Sejamos claros. As Nações Unidas vivem a maior crise de toda a sua história, sem meios para acudir às mais trágicas catástrofes nem autoridade para prevenir a multiplicação de conflitos que irrompem descontroladamente por todos os continentes. Com este terrível cenário, não conseguiram, até hoje, enveredar por um sério processo de reformas indispensáveis para cumprir a missão, hoje mais premente do que nunca, de defender a paz e garantir o respeito pela ordem jurídica internacional. Para amenizar estas falhas e compensar tão penosos constrangimentos, o Conselho de Segurança decidiu conferir ao processo de nomeação do novo secretário-geral uma abertura e transparência inéditas, obrigando os candidatos a submeter-se a sucessivos debates públicos para que o Mundo avaliasse as suas motivações e os seus propósitos. O êxito de tal estratégia dececionou quem esperava que no final restasse alguma indefinição ou ambiguidade que por fim abrisse caminho à insinuação de conveniências particulares, conforme os arranjos habituais.
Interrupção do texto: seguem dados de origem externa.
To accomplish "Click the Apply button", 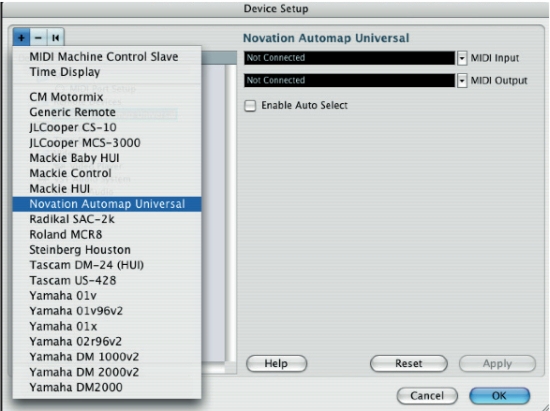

Foi o caso flagrante da Alemanha, amparada pela Comissão Europeia, as principais vítimas deste processo que as sujeitou a uma derrota humilhante. Foi claramente uma vitória inestimável para a ONU que conquistou a credibilidade de que tanto carece e justificou assim renovadas esperanças no futuro da organização.

São múltiplos os méritos que, além da ONU, é devido reconhecer. Mérito do candidato e do Governo que o propôs, da diplomacia portuguesa, do amplo consenso interno que se gerou e da solidariedade dos países amigos. O mérito pessoal do futuro secretário-geral das Nações Unidas, esse, há de ser apreciado quando o mandato for cumprido e ponderado devidamente o que deixar feito. Mas conhecemos os trabalhos de Guterres e confiamos nas suas qualidades. A intervenção política de Guterres começa com o 25 de Abril. A democracia não é um desfile de moda ou um concurso televisivo. António Guterres foi primeiro-ministro de um Governo minoritário que cumpriu integralmente a legislatura e realizou reformas audaciosas que não se imaginariam ao alcance de uma minoria parlamentar. Inscreveu o pré-escolar na rede de ensino público, instituiu o rendimento mínimo garantido, combateu a violência doméstica, opôs-se às manifestações de racismo e de xenofobia na sociedade portuguesa. Foi sob a presidência portuguesa que a Carta dos Direitos Fundamentais da União Europeia foi elaborada.

Foi o Governo de António Guterres que abriu as portas da diplomacia internacional para que o direito do povo de Timor-Leste à autodeterminação finalmente se concretizasse. Tive o privilégio de testemunhar o reconhecimento internacional do papel decisivo e do empenhamento singular de António Guterres na restauração da independência de Timor e na proteção do seu povo, quando assumi em novembro de 2000 a direção do Departamento de Assuntos Constitucional na Administração Transitória das Nações Unidas (UNTAET). Enquanto governador civil do distrito de Braga, em representação do Governo socialista de que Guterres era primeiro-ministro, fui observador e participante do muito que foi feito. Mas esta crónica já vai longa e por isso deixo o meu testemunho pessoal para a próxima quinta-feira.